Note: If there are control flows in the model, this will not work. For a workaround; one can trace different control flows and aggregate them together.
script — This allows for converting a python model to TorchScript model with control flows.
This requires a higher level of effort though, as we are moving from a dynamic typed runtime to a static typed runtime(C++).
The variables, method parameters have to be typed or they will be inferred based on the sample input. For any reason, if the type cannot be inferred they will default to type Tensor:float.

Note: Whichever mode we choose, I cannot stress this enough, simplify, simply and simply the model prior to conversion.

Iteration 1:

The working TorchScript compatible model’s major changes are referenced below.

Changes:

All the variables and methods have data types
We have a multiple entry model, with Torchscript annotations
Method ‘forward’ — training entry point
Method ‘predict_all_steps’ — inference entry point

The whole model can be referenced here.

After running the benchmark test, I saw a modest decrease in latency for P90 — 603ms. Latency decreased by 54ms.

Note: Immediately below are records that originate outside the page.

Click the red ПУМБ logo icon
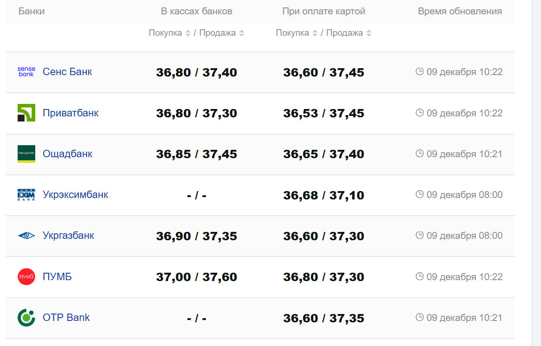 26,277

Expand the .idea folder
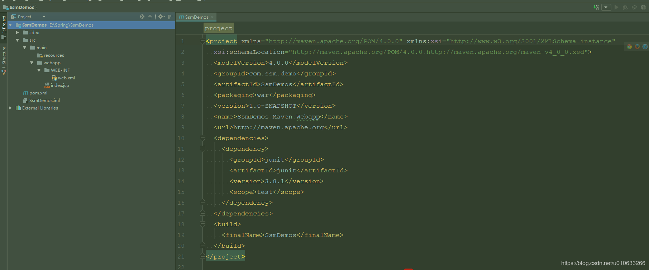tap(17, 33)
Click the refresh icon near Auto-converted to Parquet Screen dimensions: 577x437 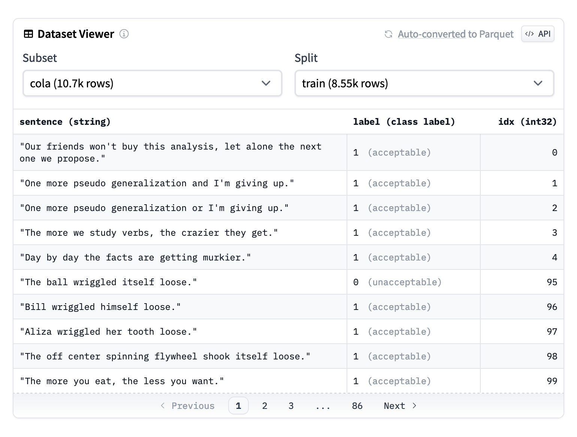(x=388, y=34)
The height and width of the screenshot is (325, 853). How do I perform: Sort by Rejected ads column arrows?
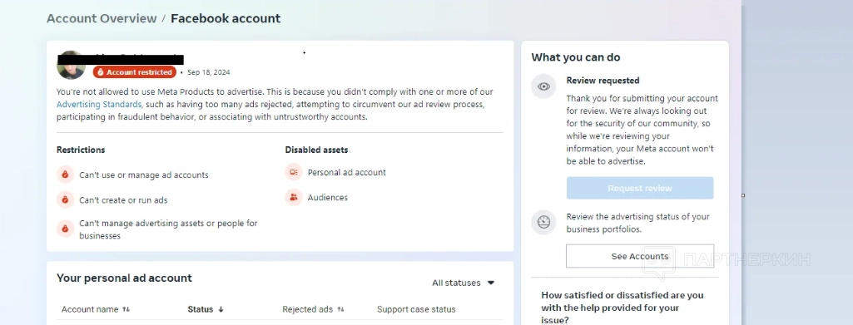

For the amount of effort in making the model TorchScript compatible, I had hoped to make impressive gains.

Figure 2: Stats from Apache Benchmark Tool for 6 requests on TorchScript model (Image by Author)

Moving Onwards to ONNX :

Although, moving from a TorchScript model to an ONNX model is easier, it is not without its challenges.

I used the this tutorial as a guide for converting the Torchscript model to ONNX.

Caveats: Not all Pytorch operators are supported in ONNX.

Limitations on Pytorch to ONNX conversion can be referenced here.
Supported ONNX List of operators with their their opset version is listed here.
Supported Pytorch / TorchScript to ONNX operators can be referenced here.

Iteration 2:

The refactored ONNX compatible model is referenced below.

Changes:

Issues with using for … range loops
No support for multiple entry point [Project onnx-mlir supports it, but that's a project for another time, it requires exporting the model as a shared object(.so)]
Issues with control flows
I had take out the control flows to make it work with ONNX. The refactored model has the default ‘forward’ entry point only; which is used for inference.
This has an impact on the maintainability of the model, although we can use the trained weights, we have 2 versions of the model now; one for training and one for inference.
No LSTMCell support — only one-layer LSTM supported referenced here.
Snippet for LSTMCell workaround referenced below. It essentially involves creating a wrapper around the single layer LSTM and using it as a single layer single step LSTM.
As one of the layers has changed, we need to retrain the model to get the proper weights for the changed layer.
Accuracy of the model needs to be re-validated as well.

The whole refactored ONNX compatible model can be referenced here.

Now that we have a ONNX compatible model, lets test out the inference timings using the TorchScript version of this model.

I was pleasantly surprised to see the results.
The P90 latency was around 333ms. Latency decreased by 324ms compared to the original training model. This is almost a 50% decrease in latency (0.4931).

Figure 3: Stats from Apache Benchmark Tool for 6 requests on refactored ONNX compatible model — running Torchscript version (Image by Author)

Steps for exporting this model to ONNX and using it on Java Runtime:

Conversion of TorchScript model to ONNX format, snippet referenced below.
We need to provide a valid input sample for the conversion process, as that provides the inferred data types for the model’s variables and parameters.

Exporting the model’s vocabulary via Protocol Buffers so it can be loaded into other run-times such as Java Runtime.
I used the C++ implementation referenced here.
Protocol Buffers — Google’s offering for serializing structured data which is language agnostic.
Details referenced here.

Loading ONNX model to another runtime — i.e JAVA

For measuring the latency on the Java Runtime environment, I used a SpringBoot with reactive framework for serving the web requests.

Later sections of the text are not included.